┌──

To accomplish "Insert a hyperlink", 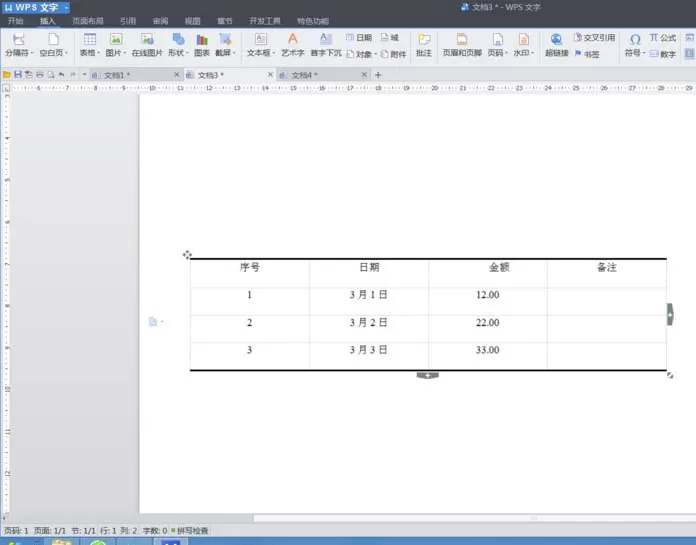I will (557, 45).
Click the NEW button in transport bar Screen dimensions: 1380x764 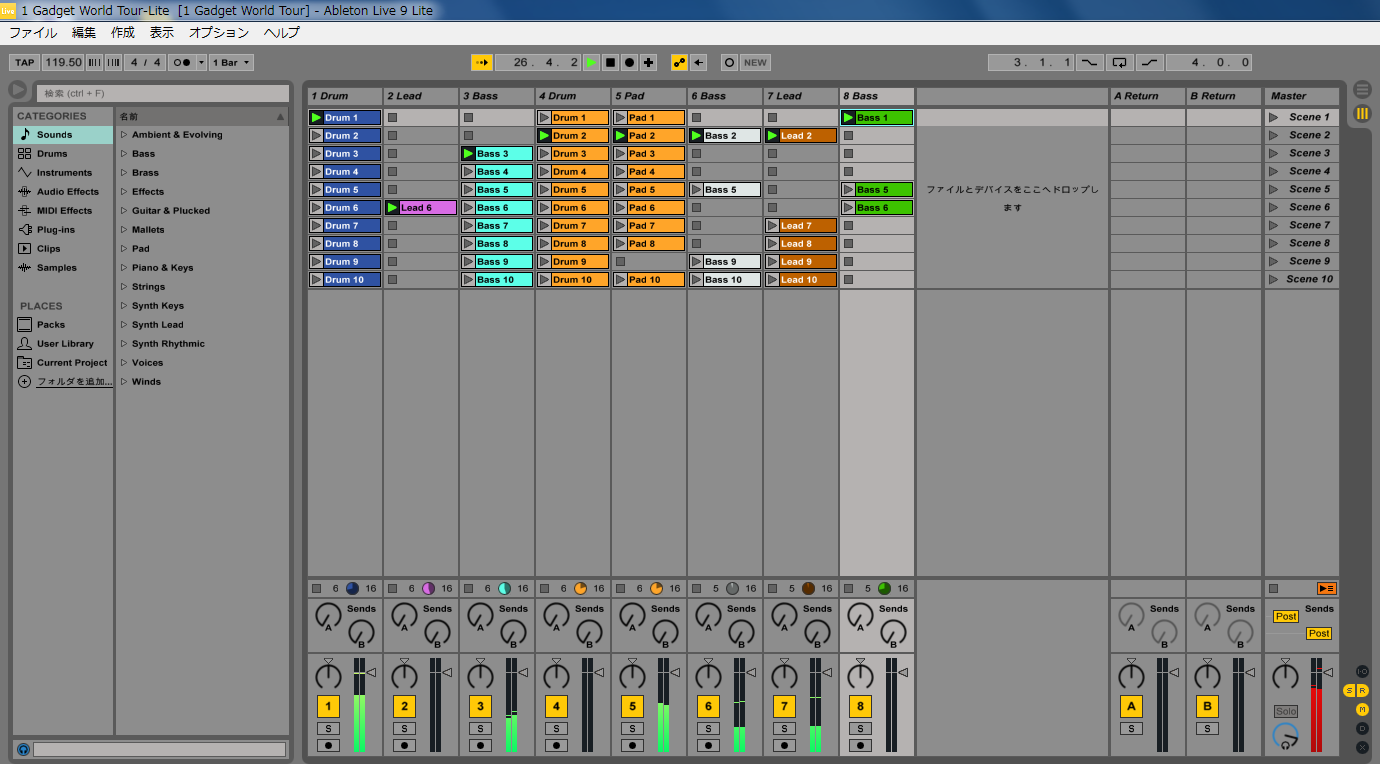pyautogui.click(x=755, y=62)
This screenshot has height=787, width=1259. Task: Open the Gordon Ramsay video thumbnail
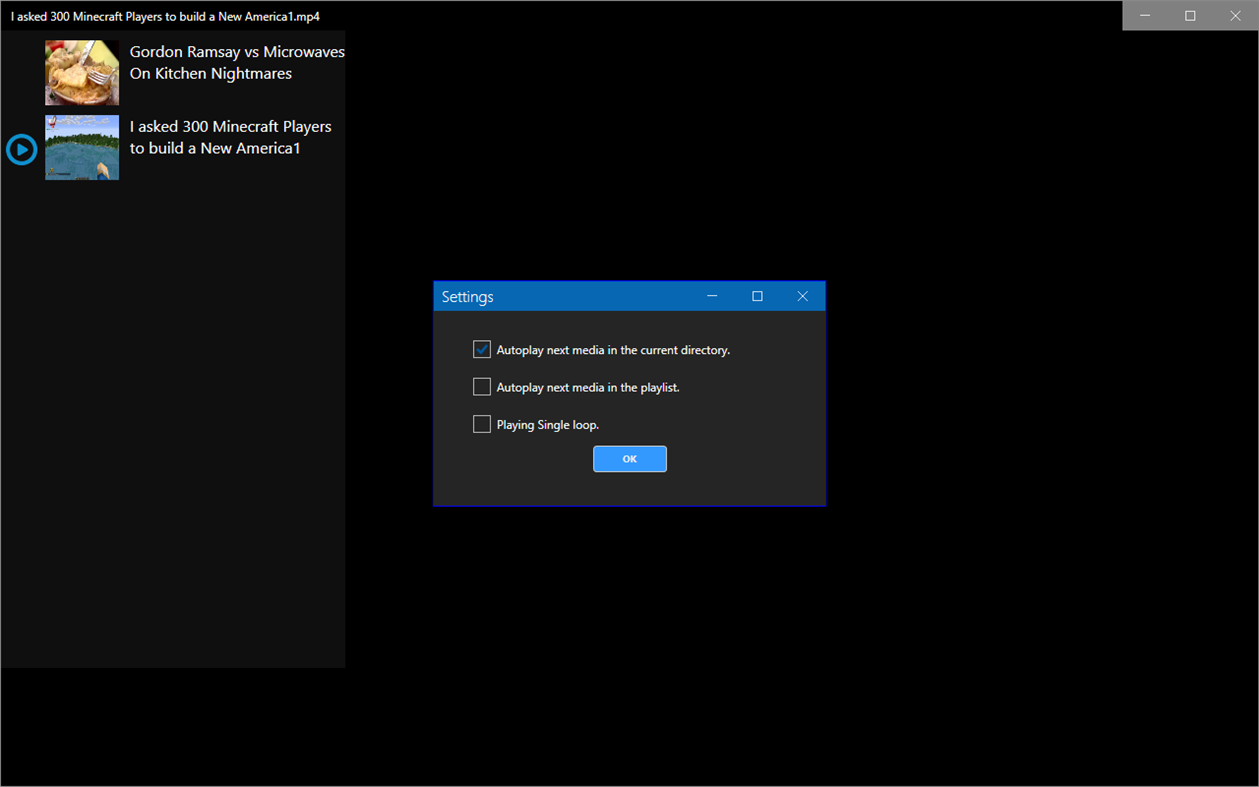[x=81, y=72]
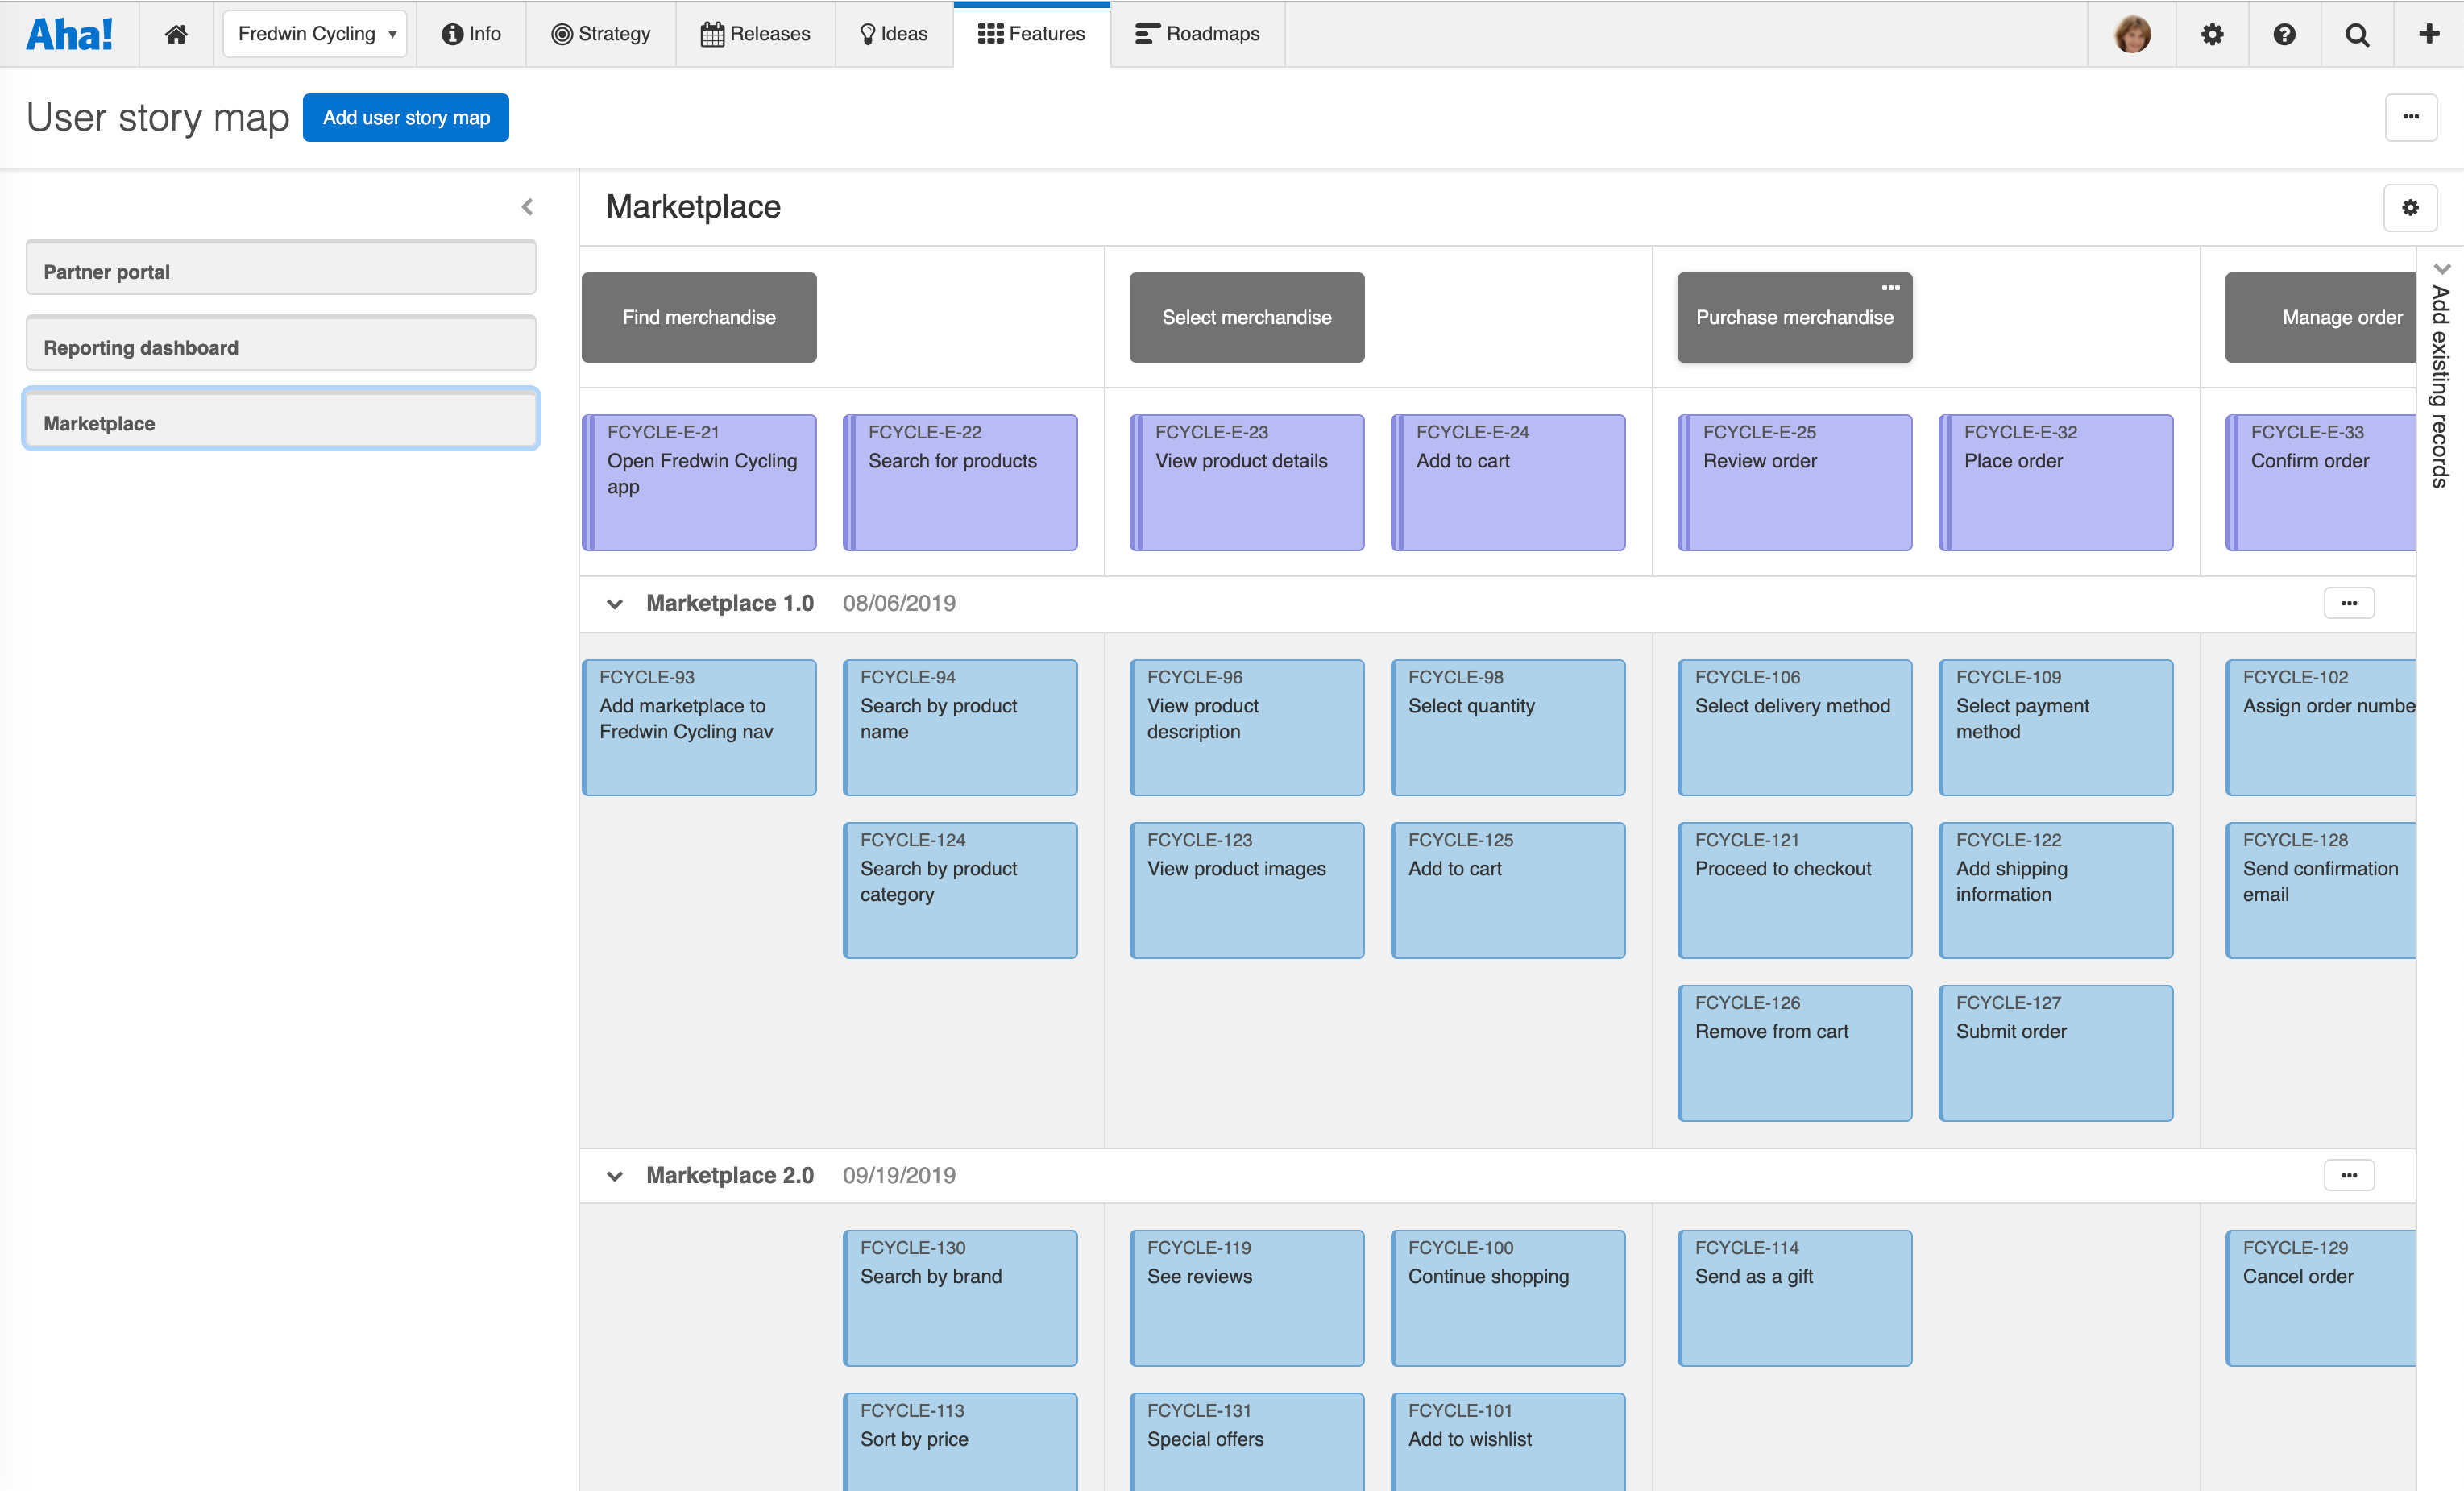Open overflow menu on Marketplace 1.0 row
Viewport: 2464px width, 1491px height.
(x=2350, y=604)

└──

Restate the lines above exactly, from the one bearing "This screenshot has" through the final line of the material, both included, omitting pictures.

# [TASK RESULT]
This screenshot has height=787, width=1259. Task: Open the Gordon Ramsay video thumbnail
[x=81, y=72]
Open overflow menu on Marketplace 1.0 row
Viewport: 2464px width, 1491px height.
(x=2350, y=604)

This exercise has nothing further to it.